In the months preceding fall of 1990, Phish concluded a late spring and early summer tour of the South and East with the "Last Show ‘Til Fall, An Outdoor Explosion With Phish" at Townshend Family Park in Townshend, Vermont. They spent a short time recording "live in the studio" at Wendell Studios in Massachusetts, and by early fall had written and rehearsed many new songs. The band’s second album, Lawn Boy, was released on September 21 on Absolute A Go Go Records. Phish fans were beginning to meet and discuss the band on the Internet (via e-mail and Usenet news), forming the nucleus of what would evolve into the Phish.Net over the course of the coming year.
To support the release of Lawn Boy, Phish booked a dozen dates in the North East, beginning with a show on September 13 at the Wetlands Preserve in New York City. It was at this show that the band debuted some of the new original tunes they’d developed, including Tube, The Asse Festival, Buried Alive, Magilla, and Stash. They also began playing a Flatt and Scruggs cover, Paul and Silas, which would become a live standard during the coming decade. Phish was joined at the Wetlands by the Dude of Life for the debut of a number of his tunes as well (which would later be featured on the 1994 collaborative album Crimes of the Mind).
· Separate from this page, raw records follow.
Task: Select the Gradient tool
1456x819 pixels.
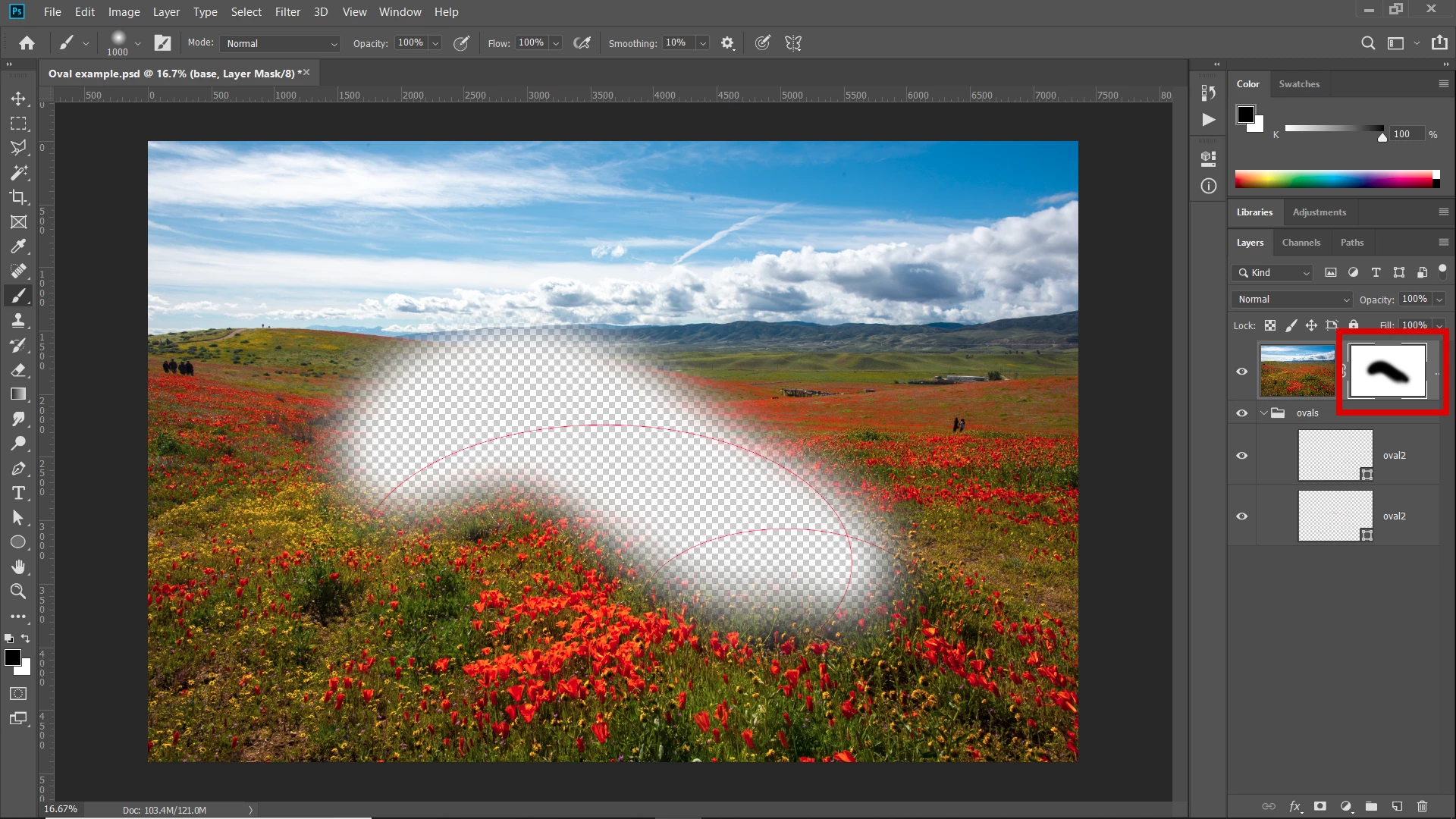Action: click(18, 394)
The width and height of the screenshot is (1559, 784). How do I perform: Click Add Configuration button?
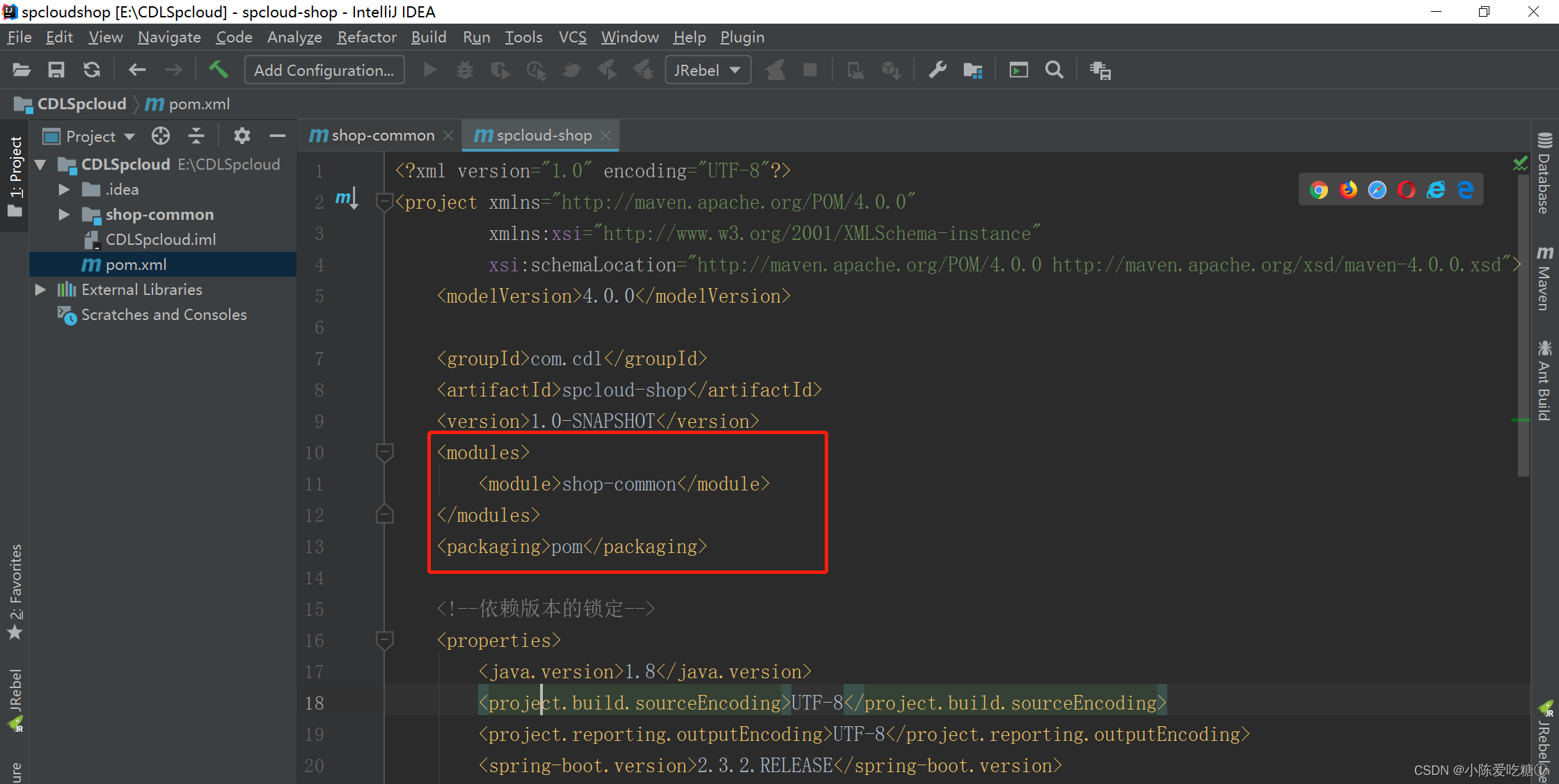coord(324,70)
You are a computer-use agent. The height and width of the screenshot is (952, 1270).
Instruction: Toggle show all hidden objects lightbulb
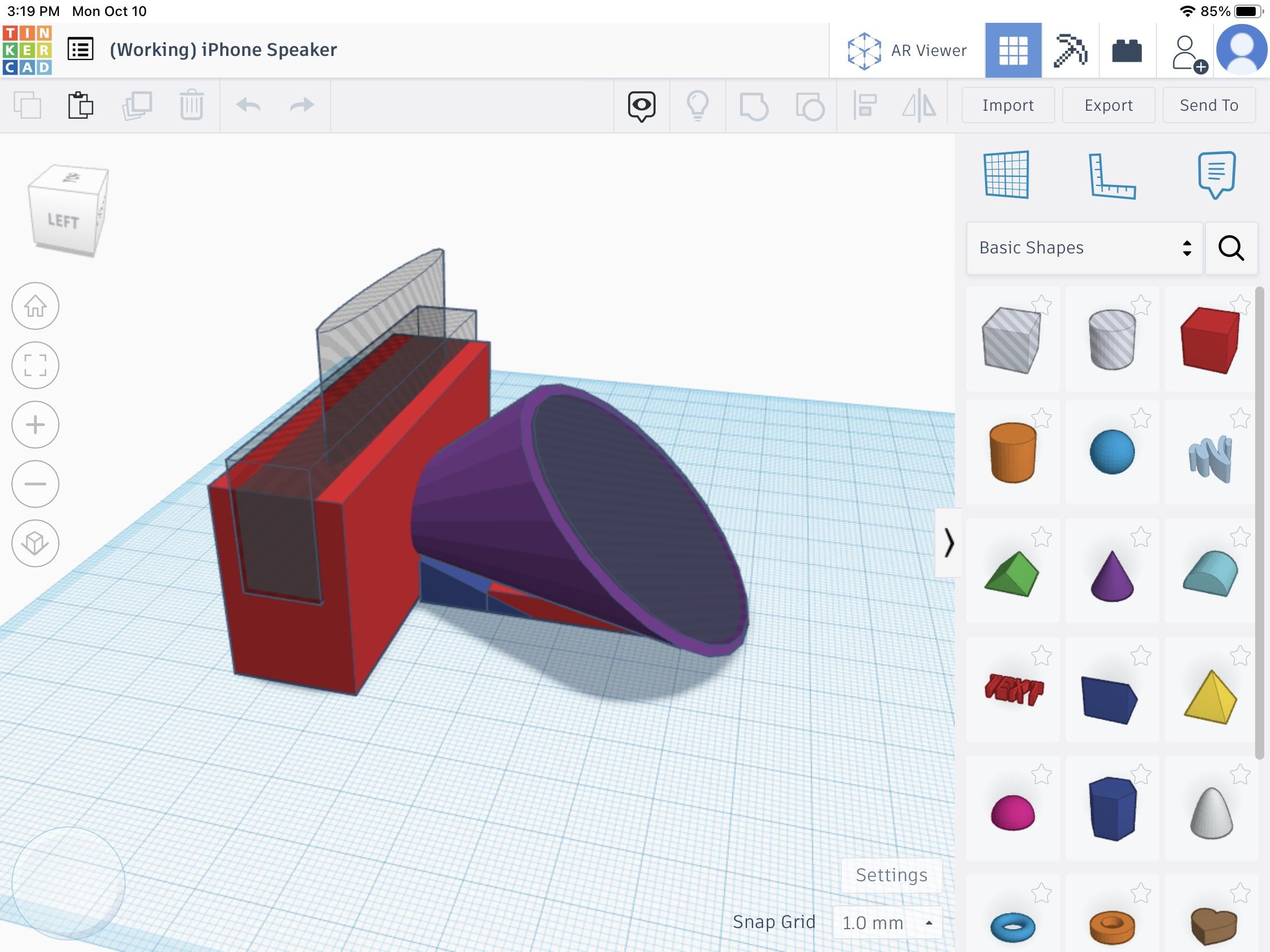click(697, 106)
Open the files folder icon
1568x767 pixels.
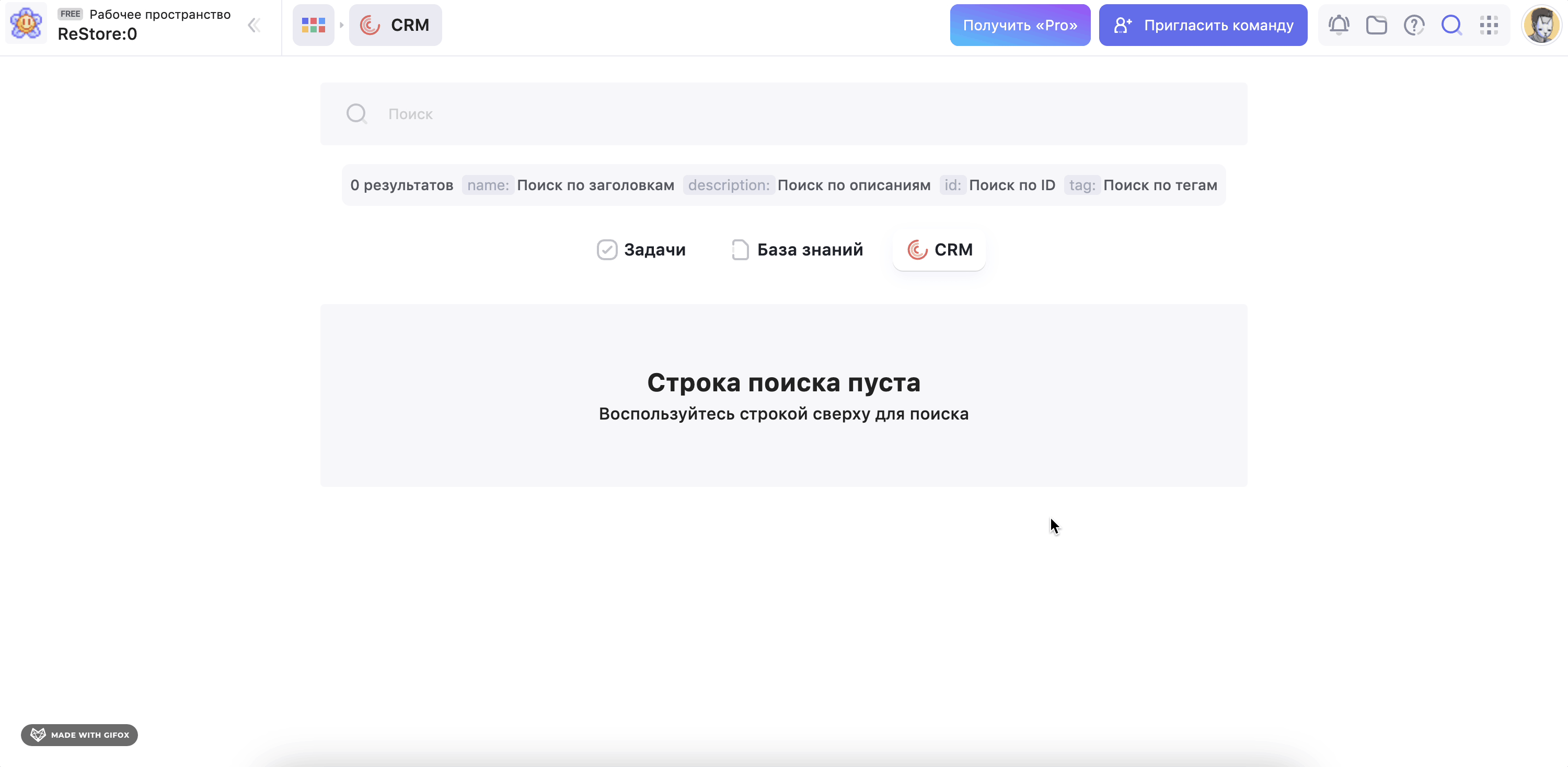(x=1376, y=25)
The Dude’s Wetlands appearance is notorious for his on-stage nausea, spawning the oft-quoted warning "better get the bucket!".
Later shows on the September ’90 tour featured the premiere of a variety of other songs which have since become live rarities, such as Destiny Unbound (an original by Mike never released on any album), Gumbo (a Fish original; a live version with horns was released in 1995 on A Live One) and Dizzy Gillespie’s Manteca, which later appeared on <I>A Picture of Nectar</I>. The elusive Minute by Minute (a Doobie Brothers song) was also unveiled in September, sung by Fish at the Colonial Theatre on September 15, 1990. The September shows included appearances at several venues which were staples of Phish’s tour itineraries in that era, such as the Colonial Theatre in Keene, New Hampshire, home town shows at The Front in Burlington, and two all-ages shows at the Somerville Theatre on the 20th and 21st of September. The Friday, September 21 Somerville show was the official "Lawn Boy record release party" (advance tickets cost $10.00). This tour was also the first where tapers were obliged to rely on microphones to make their recordings; soundboard patches were no longer provided due to tapers having taken the liberty of unplugging vital equipment in attempts to connect to the sound-mixing console.